The company also added 561 MW to its pipeline and completed nearly 300 MW of projects in the quarter.
SunEdisons loss grew from $108 million a year ago to $283.4 million between July and September. The Missouri-based group attributed the higher loss to "one-time asset impairment charges, higher operating expenses related to growth initiatives and costs associated with holding rather than selling completed projects."
SunEdison CEO Ahmad Chatila said the company continued its strong track record by completing construction of 297 MW during the quarter while converting approximately 1 GW of future potential projects into backlog and adding 561 MW of gross pipeline.
Chatila added that the group also launched the TerraForm Power initial public offering in July. "By taking advantage of the lower cost of capital of yieldcos, we believe we are able to create significant additional value for our shareholders."
The company said its Solar Energy segment revenue was higher year-over-year, driven by higher solar project sales volume and higher energy sales.

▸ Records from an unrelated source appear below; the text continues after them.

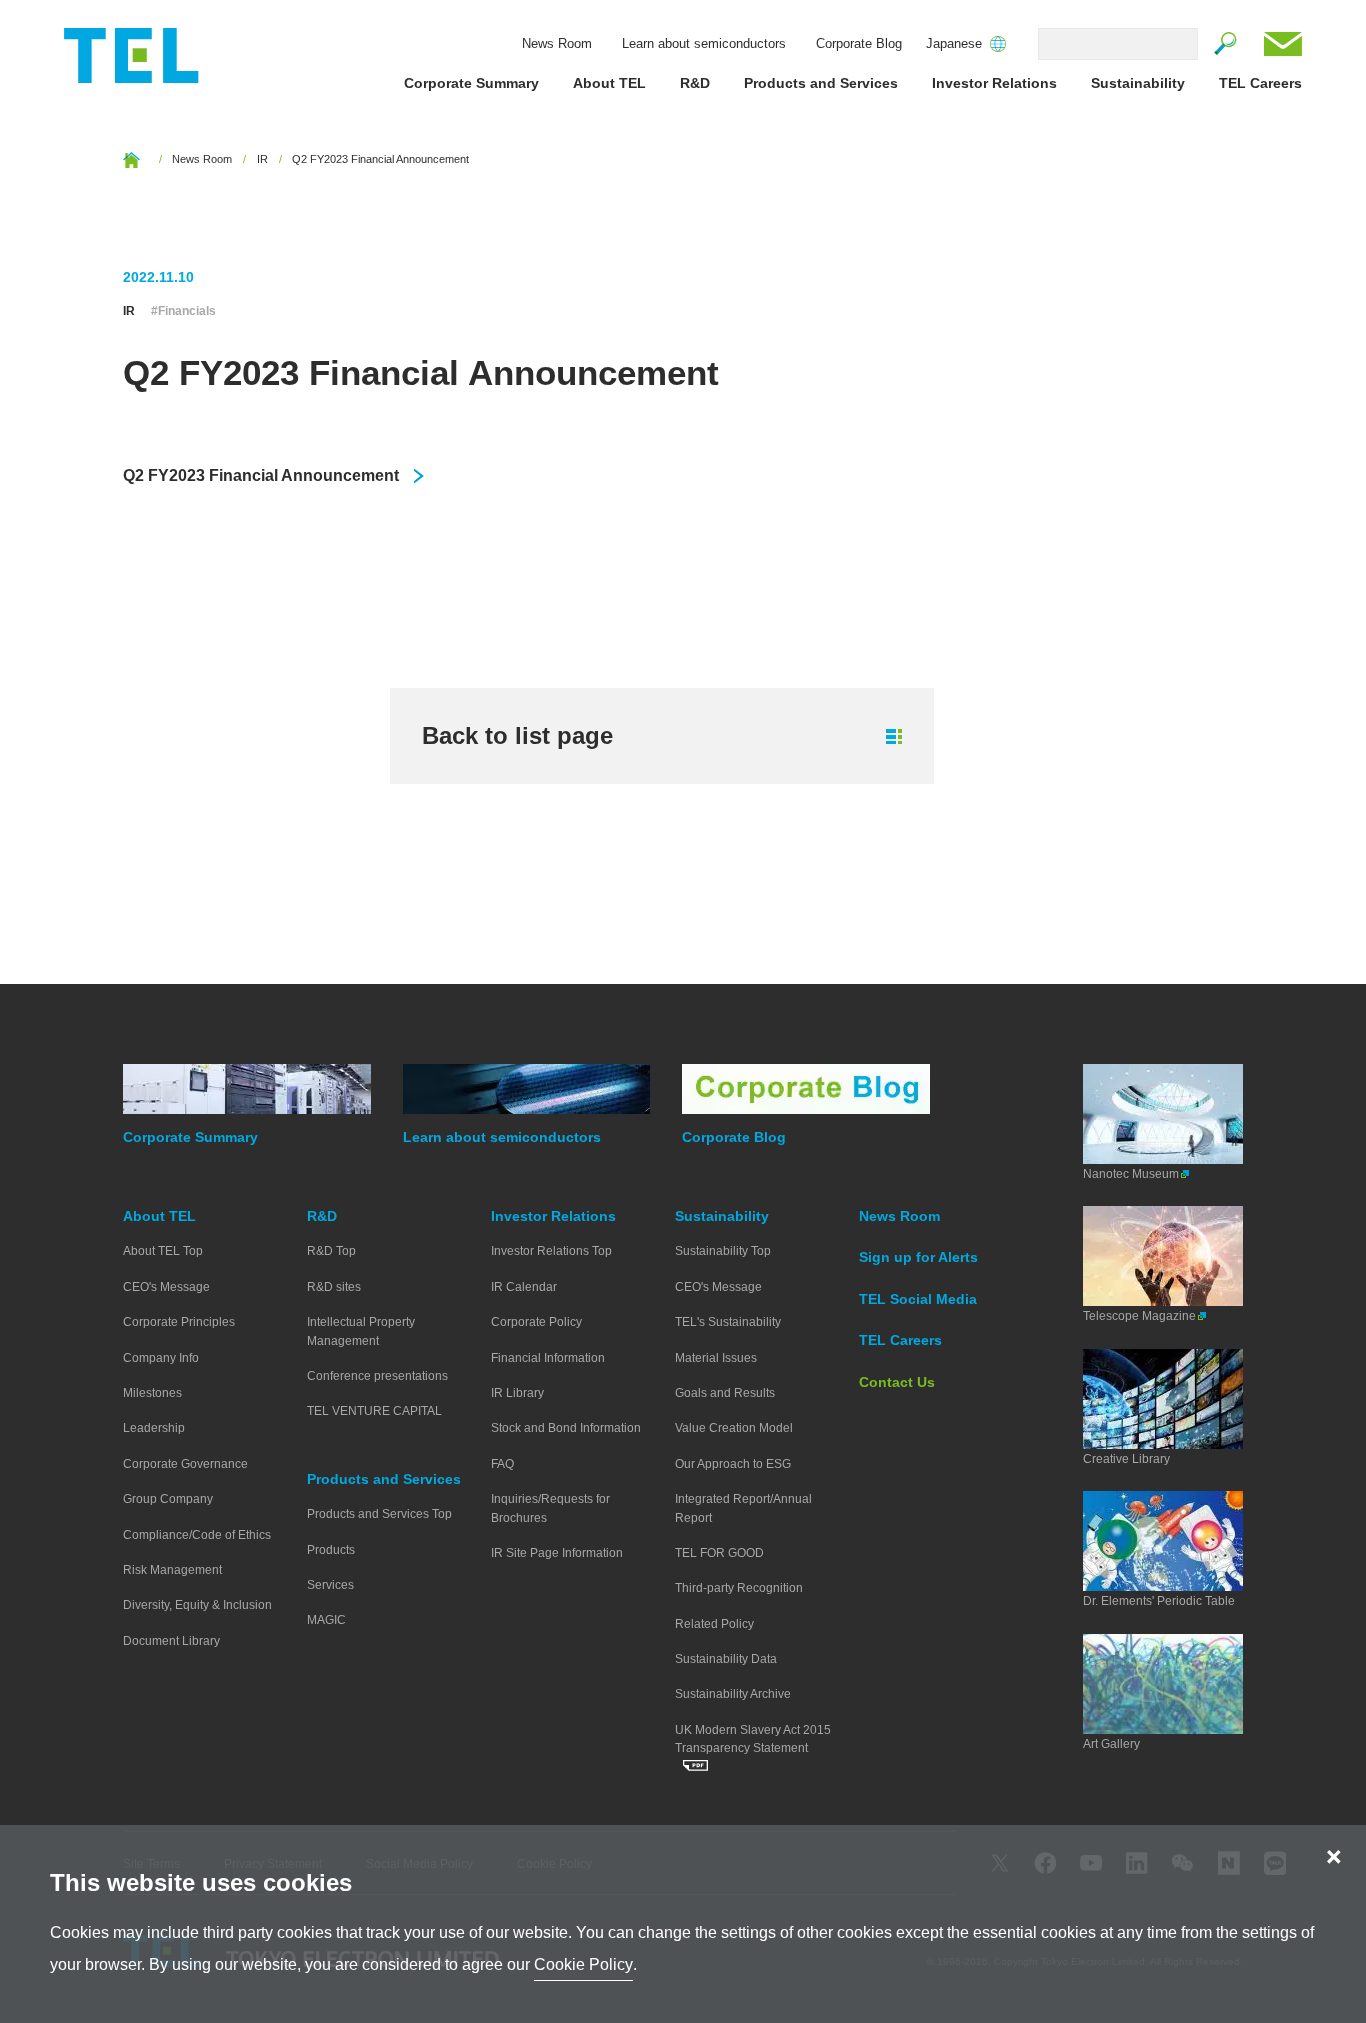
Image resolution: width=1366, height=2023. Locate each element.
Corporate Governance (185, 1464)
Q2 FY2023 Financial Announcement (261, 475)
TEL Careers (1260, 83)
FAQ (502, 1464)
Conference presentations (377, 1376)
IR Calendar (524, 1287)
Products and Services (821, 83)
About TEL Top (163, 1251)
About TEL (609, 83)
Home (131, 159)
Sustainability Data (726, 1659)
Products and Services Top (379, 1514)
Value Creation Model (734, 1428)
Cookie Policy (583, 1964)
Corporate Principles (179, 1322)
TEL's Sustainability (728, 1322)
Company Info (161, 1358)
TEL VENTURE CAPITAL (374, 1411)
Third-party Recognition (739, 1588)
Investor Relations (994, 83)
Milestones (152, 1393)
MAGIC (326, 1620)
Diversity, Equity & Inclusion (197, 1605)
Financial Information (548, 1358)
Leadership (154, 1428)
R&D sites (334, 1287)
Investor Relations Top (551, 1251)
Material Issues (716, 1358)
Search (1226, 44)
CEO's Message (166, 1287)
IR (262, 159)
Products (331, 1550)
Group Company (168, 1499)
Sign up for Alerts (918, 1257)
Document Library (171, 1641)
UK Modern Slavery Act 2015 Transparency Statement (753, 1739)
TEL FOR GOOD (719, 1553)
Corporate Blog (859, 43)
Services (330, 1585)
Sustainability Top (723, 1251)
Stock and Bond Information (566, 1428)
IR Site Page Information (557, 1553)
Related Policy (714, 1624)
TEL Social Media (918, 1299)
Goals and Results (725, 1393)
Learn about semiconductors (704, 43)
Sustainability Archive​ (733, 1694)
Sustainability (1138, 83)
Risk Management (172, 1570)
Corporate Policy (536, 1322)
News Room (557, 43)
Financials (187, 311)
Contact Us (1283, 44)
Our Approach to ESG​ (733, 1464)
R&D (695, 83)
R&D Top (331, 1251)
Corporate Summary (471, 83)
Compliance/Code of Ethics (197, 1535)
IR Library (517, 1393)
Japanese (954, 44)
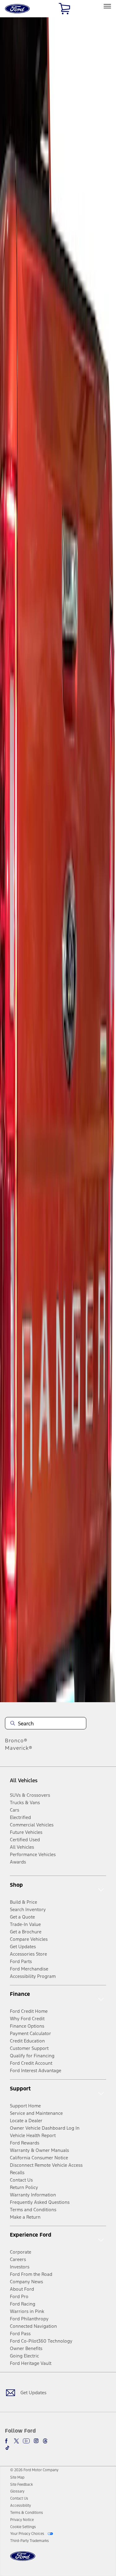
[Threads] (45, 2440)
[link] (17, 2477)
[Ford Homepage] (22, 2560)
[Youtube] (26, 2440)
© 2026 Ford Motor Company (34, 2470)
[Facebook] (7, 2440)
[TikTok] (7, 2447)
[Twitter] (16, 2440)
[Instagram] (36, 2440)
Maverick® (18, 1748)
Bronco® (16, 1740)
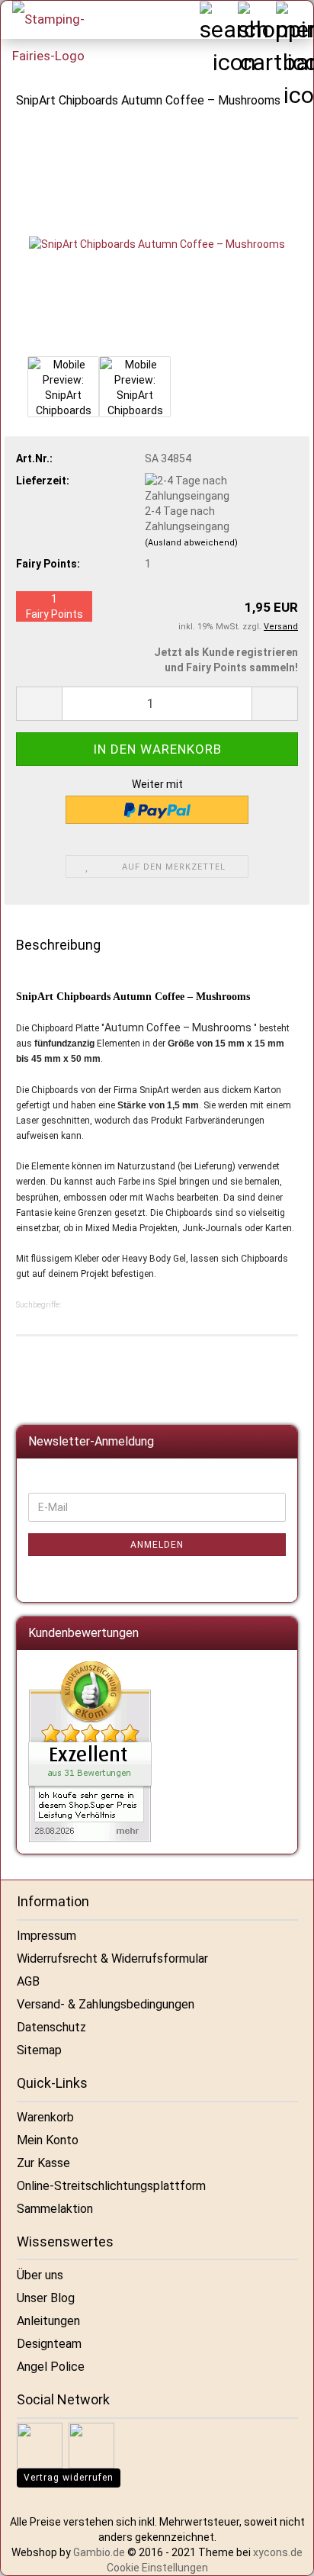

Solar Energys third-quarter revenue included $4 million of previously deferred solar project revenue. The units revenue also increased sequentially from the second quarter, likewise driven by higher solar project sales volume and higher energy sales. The division recognized revenue from 95 MW of solar projects in the quarter, up from 90 MW in the second quarter of 2014 and 42 MW in the third quarter of last year. The company constructed an additional 251 MW of projects in the period.
Solar project pipeline, backlog and construction
The Solar Energy segment ended the 2014 third quarter with a project pipeline of 4.5 GW, up 264 MW compared to the prior quarter and up 1.4 GW from a year ago. The company added 561 MW to its pipeline additions in third quarter while the backlog at the end of September was at 1.8 GW, up 750 MW from the prior quarter with 1 GW of gross additions.
SunEdison classifies a solar project as "pipeline" when it has a signed or awarded power purchase agreement (PPA) or other energy off-take agreement or has achieved each of the following three items: site control, an identified interconnection point with an estimate of the interconnection costs and an executed energy off-take agreement or the determination that there is a reasonable likelihood that an energy off-take agreement will be signed. The company classifies solar projects as "backlog" if there is an associated executed PPA or other energy off-take deal, such as a feed-in-tariff. There can be no assurance that all pipeline or backlog projects will convert to revenue because in the ordinary course of our development business some fall-out is typical and certain projects will not be built, SunEdison underscored.
At the end of the third quarter, SunEdison had 610 MW of its pipeline under construction compared to 475 MW at the end of the second quarter and 558 MW at the end of Q3 2013.
For the fourth quarter, SunEdison predicts non-GAAP sales from solar energy systems to range between 84 MW to 124 MW.
SunEdison said the use of non-GAAP measures accounting measures that do not follow generally accepted accounting principles (GAAP) offered investors a better understanding of the ultimate income and near-term cash flows generated by the groups solar energy segment. Non-GAAP measures include deferrals required under GAAP real estate and lease accounting for some of SunEdison’s direct sales and or its sale-leaseback transactions as well as related tax impacts, it added.
In addition, the company expects to have between 335 MW and 485 MW of solar systems completed in the fourth quarter and average project pricing of between $2.50/watt and $2.75/watt for fully developed solar energy systems.
For the full year, SunEdison reckons with a total non-GAAP sales volume in the range of 260 MW to 300 MW; between 1 GW and 1.15 GW of completed solar systems; average project pricing between $2.50/watt and $3.00/watt for fully developed solar energy systems and between 740 MW and 850 MW of solar energy systems retained on its balance sheet.